The ecds, who report to Wnek, will function as the day-to-day managers of the shop's 61-person creative department, overseeing a layer of group creative heads and contributing to new business efforts. Lowe's clients include General Motors, Unilever, Johnson & Johnson, Macy's and Milk PEP/Milk DMI.
The group has its work cut out for it. Interpublic Group's Lowe, historically seen as a creatively driven agency, has in recent years lost some luster, due chiefly to client defections—including creative platforms such as Mercedes, Heineken and Sprite—but also to management churn at the top.
In October, IPG replaced worldwide CEO Jerry Judge with Wright, and in April, Wright named Wnek, a former top exec at Euro RSCG in London, to replace longtime U.S. chairman and CCO Gary Goldsmith.
Wnek, 45, arrived in June and almost immediately started restructuring the place. In July, Goldsmith's longtime creative ally and ecd, Dean Hacohen, left abruptly but not unexpectedly. And last month, Wnek recruited JWT copywriter Brian Friedrich to become the 10th group creative head at Lowe, overseeing creatives on Unilever's Degree business.

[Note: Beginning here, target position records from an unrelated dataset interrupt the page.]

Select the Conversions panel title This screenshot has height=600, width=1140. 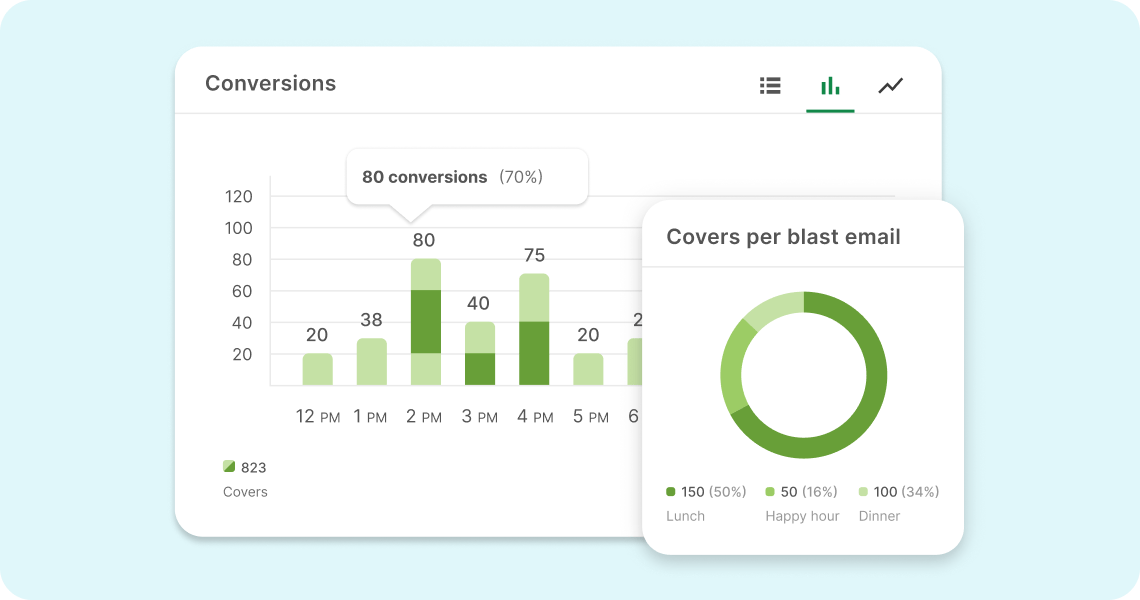(x=270, y=83)
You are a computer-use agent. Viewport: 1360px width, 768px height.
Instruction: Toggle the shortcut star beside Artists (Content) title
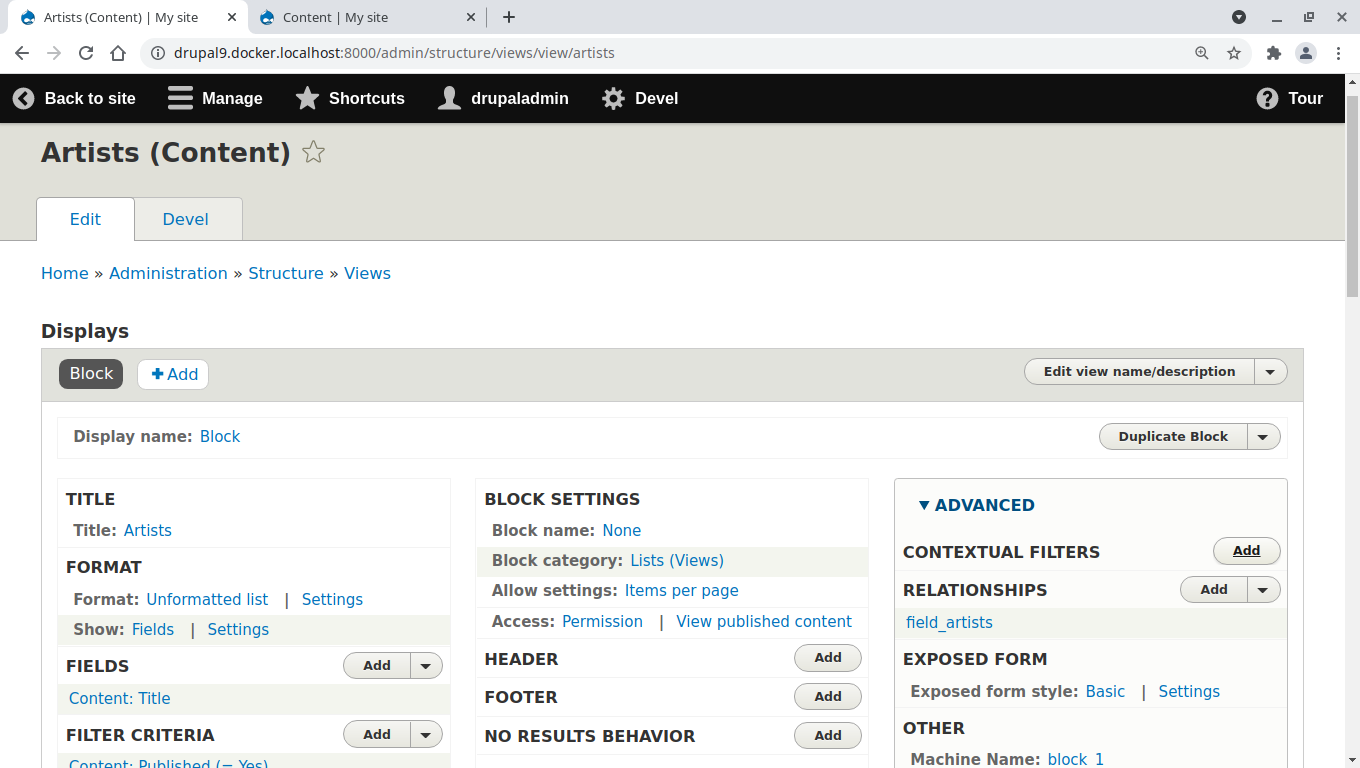pyautogui.click(x=312, y=152)
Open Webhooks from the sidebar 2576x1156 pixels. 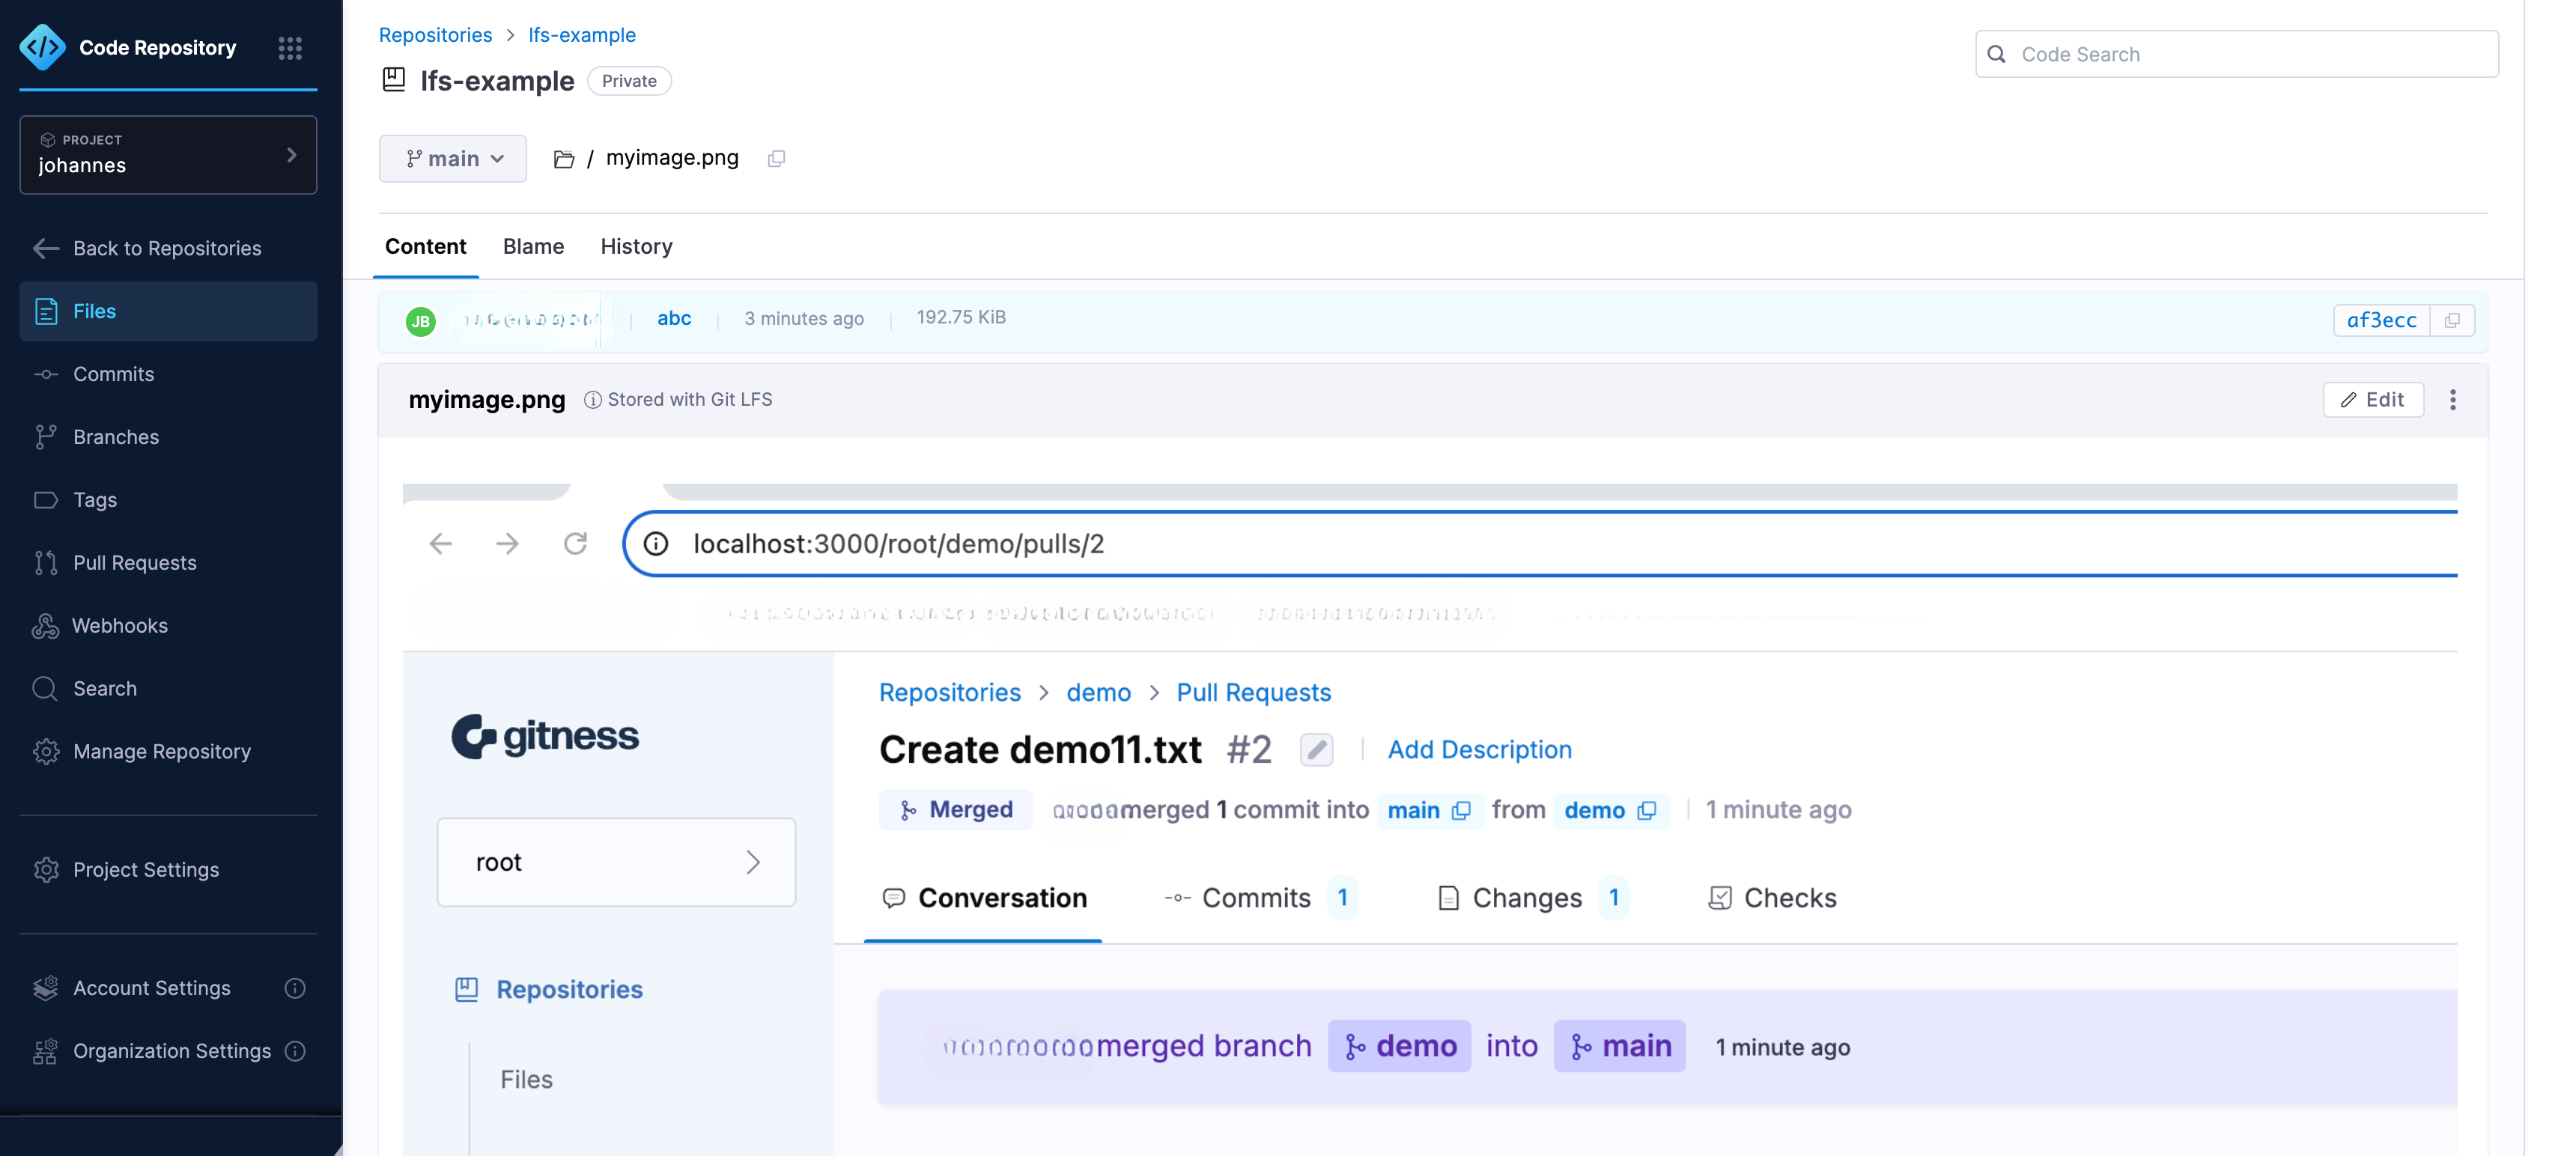120,626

While he didn't set out to hire three execs to fill the ecd role, Wnek did want at least two, including one experienced in interactive advertising. He hopes that the traditional creative team of Rosch and Hobbs will meld with Romano, the interactive cd, and therefore set an example for the rest of the department. "I want them to teach her and her to teach them, and I think what you'll get is going to be interesting. 'Radical' is the word I keep using," Wnek said.
The newcomers said they were attracted by Wnek's enthusiasm and the challenge of stepping up to broader roles at a larger shop.
BBH's creative department, with 23 people, is roughly a third the size of Lowe's, and Omnicom Group's DM9DDB has around 40 creatives. "It is a big undertaking, but we're up for it," said Hobbs. Added Romano, who is entering the U.S. market for the first time: "I feel like I'm joining the NBA. And that's a major opportunity."
Rosch embraced the chance to lead as well as create work. "We'll be right there with it. It's doing whatever it takes to get it done," he said. Continuing the thought, Hobbs said he plans to be "really approachable and part of the team."